Hongkongers who boo national anthem could be charged even before local law is passed, Exco member warns
“Sometimes when the anthem is played at the Jockey Club, many people do not stand up,” he quoted Li as saying.
“This must change after the legislation comes into effect.”
China’s top legislative body, the National People’s Congress Standing Committee, approved the National Anthem Law in September. It came into effect in mainland China at the beginning of October.
Under the new law, anyone who maliciously modifies the lyrics, or plays or sings March of the Volunteers in “a distorted or disrespectful way in public” can be detained for up to 15 days and face criminal charges. The NPCSC is already considering introducing a change in the country’s criminal code to increase the penalty to three years behind bars.
If the standing committee endorses a plan to introduce it into Hong Kong’s mini-constitution this Saturday, the city’s government will need to adopt a local version of the law.
The Hong Kong Jockey Club said it could not comment on Li’s reported remarks because there had been no official announcement.
But it said in a statement: “We would like to point out that at the National Day Cup meeting, the Reunification Cup meeting, the Hong Kong International Races meeting, and when a Hong Kong horse wins a race with international participation at the QEII Cup meeting, the national anthem of the People’s Republic of China is played and we always request racegoers to stand.”

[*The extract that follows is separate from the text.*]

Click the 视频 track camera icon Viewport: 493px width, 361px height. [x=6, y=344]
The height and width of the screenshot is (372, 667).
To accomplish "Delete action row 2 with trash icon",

Some mainland scholars have suggested the Hong Kong law should be no less severe than the mainland version due to sovereignty concerns.
But asked whether the official called for the city’s legislation to be as tough, Ma said: “Li did not mention [a penalty]. He said Hong Kong would legislate ‘on its own’.”

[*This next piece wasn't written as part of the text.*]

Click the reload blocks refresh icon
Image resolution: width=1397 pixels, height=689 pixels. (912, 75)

The lawyer said Li listed five basic elements of the law: the anthem must retain its melody; commercial use and parody are to be prohibited; one must stand solemnly when it is played; education about the anthem in primary and secondary schools is to be compulsory; and sanctions will apply to those who “bully” or disrespect the work.
As for what education should entail, Ma quoted him as saying: “China’s opposition to Japanese imperialism is integral to the history of the anthem.”

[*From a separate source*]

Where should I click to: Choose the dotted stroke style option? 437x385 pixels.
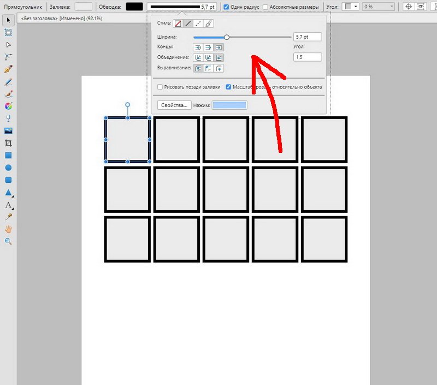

Li did not mention any need for the Hong Kong law to be retroactive, Ma added, noting such an effect appeared to be missing from the agenda of ongoing discussions of the NPCSC.
Earlier on Thursday, Executive Council member Ronny Tong Ka-wah said that once introduced into Annexe III of the Basic Law, the anthem legislation would theoretically “be a part of Hong Kong law”, meaning rule-breakers could be held liable.
But in response to an inquiry from the Post, a government spokeswoman said that was not the case.
“As national laws listed in Annexe III to the Basic Law shall be applied locally by way of promulgation or legislation by the Hong Kong Special Administrative Region, the national anthem law cannot be applied in Hong Kong immediately after it is listed in the annexe,” she said.
The new law could be of particular consequence for a large contingent of fans of the Hong Kong soccer team, who routinely boo the anthem before matches.